People like to notice the torture and killing carried out in the name of Christianity as if it invalidates the idea of anything with a more extensive worldview (or cosmic view) than that of socialist oppression. But actually exactly the same psychological forces are at work in socialist oppression itself and are causing plenty of torture, killing and generalised suffering, physical as well as psychological.

As in the days of the Catholic inquisitions, harm caused to individuals by the agents of the collective (state or church) is condoned or ignored.

Actually I think — in a theoretical way rather than by direct introspection — that everyone is very angry at the existential situation, but it is frightening to acknowledge this, and it turns into reactiveness or oppressiveness against other people, more or less well wrapped up as knowing better than they do themselves what would be good for them. And so everyone stays wrapped up in a cocoon of social meaningfulness.

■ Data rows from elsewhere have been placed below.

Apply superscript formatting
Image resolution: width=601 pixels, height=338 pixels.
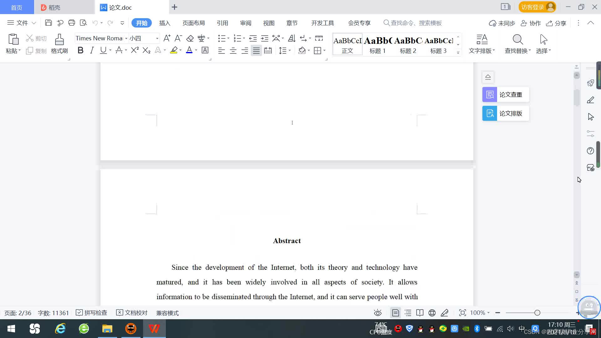(x=135, y=50)
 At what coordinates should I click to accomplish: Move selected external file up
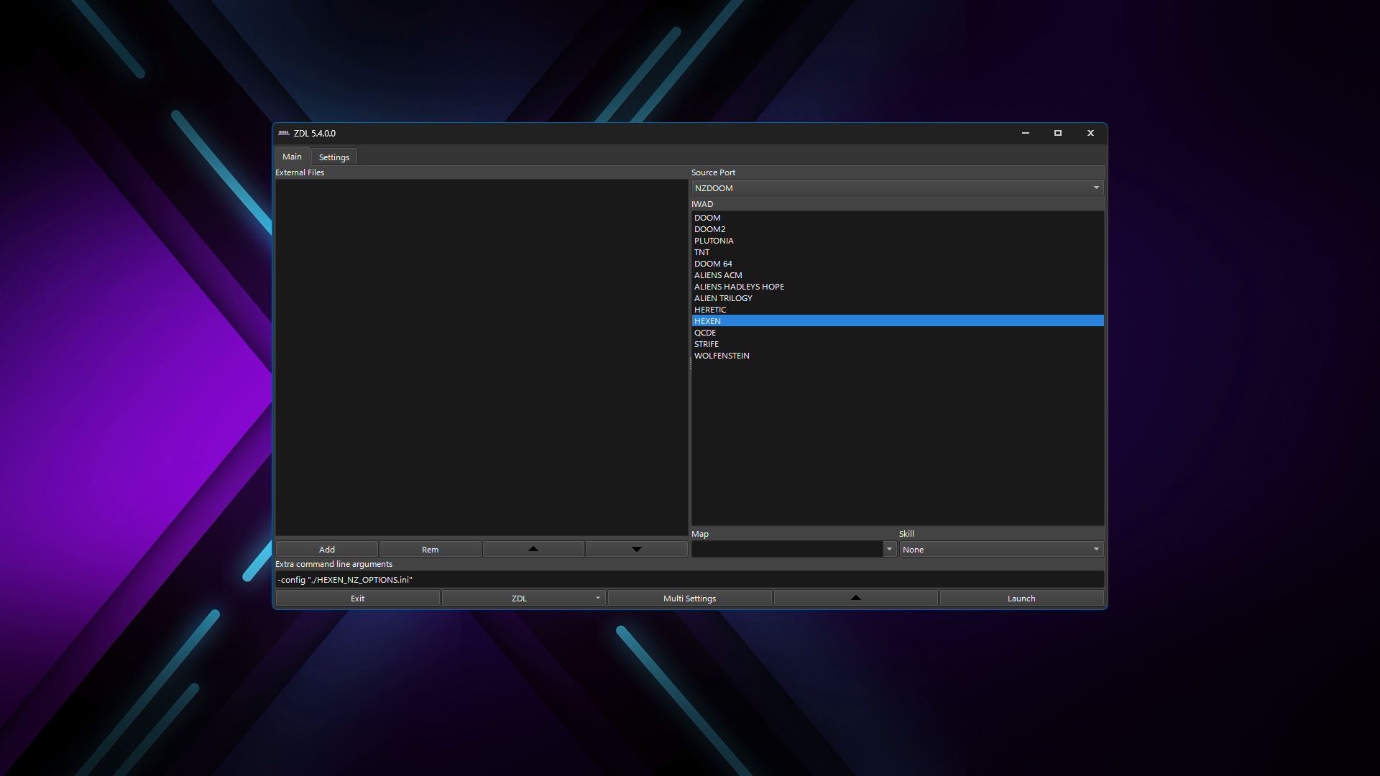(533, 549)
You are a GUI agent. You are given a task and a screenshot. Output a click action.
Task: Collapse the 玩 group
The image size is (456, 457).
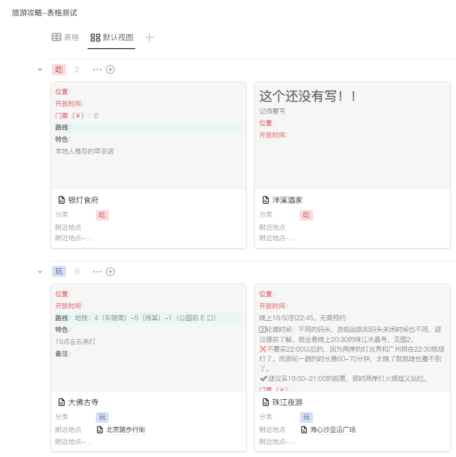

I am very used to people telling me that they won’t help me or us, but (or because) they are going to be using all their available time helping some socially acceptable object of compassion, e.g. doing the accounts of a school, so that they wouldn’t have any time for doing ours, who are the victims of the ‘educational’ system, and we ought to be pleased, because we believe in people being helped, don’t we?

The person with a high IQ in modern society is in the position of a heretic in a Christian country with an inquisition. He is guilty of believing in the wrong things and is seen as deserving all that can be done to him.